Recently, L3 of A. vasorum were detected in C. aspersum at 15 dpi [27], which is longer than in C. vulpis (i.e. 10 dpi). However, since no other time-point previous to the 15th day has been examined [27], the data are not comparable. The lack of C. vulpis larval development in two of the infected snails (16.6 %), as well as of A. vasorum (i.e. 25 % [27]) may suggest the failure in the infection procedure but also the presence of an innate immunity. For example, snail resistance to trematode infection can be promoted by innate immunity [28] or by immunological factors related to species, strain and/or age of snails [29].

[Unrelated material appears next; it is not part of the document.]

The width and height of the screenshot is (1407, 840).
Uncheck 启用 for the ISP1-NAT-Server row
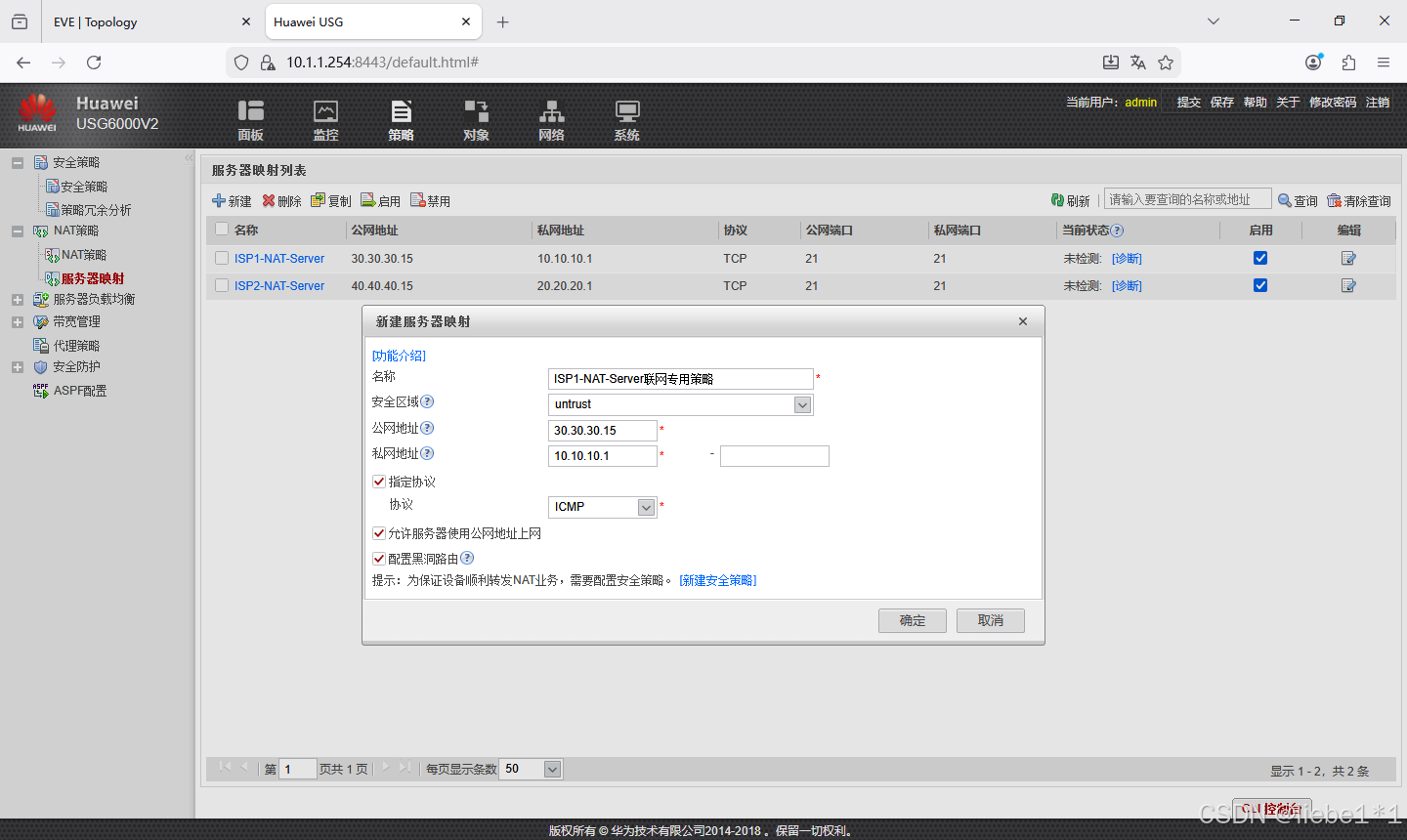(x=1259, y=258)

The recording of a new gastropod species as intermediate host and of the morphological features of L1 and L3 of C. vulpis herein reported will assist and encourage future research on the biology of this little known parasite.

Conclusions

Further investigations on the species of gastropods acting as intermediate hosts and on the genetic features of C. vulpis will contribute to understand the geographical distributions and risk factors associated with this parasitosis. For example, a preliminary molecular investigation of C. vulpis collected from foxes, dogs and one badger from Italy, revealed the existence of four haplotypes, which supported the existence of the transmission between wild and domestic carnivores [21]. However, further studies are needed to understand the role of different species of snails, slugs and vertebrate hosts in the ecology of C. vulpis.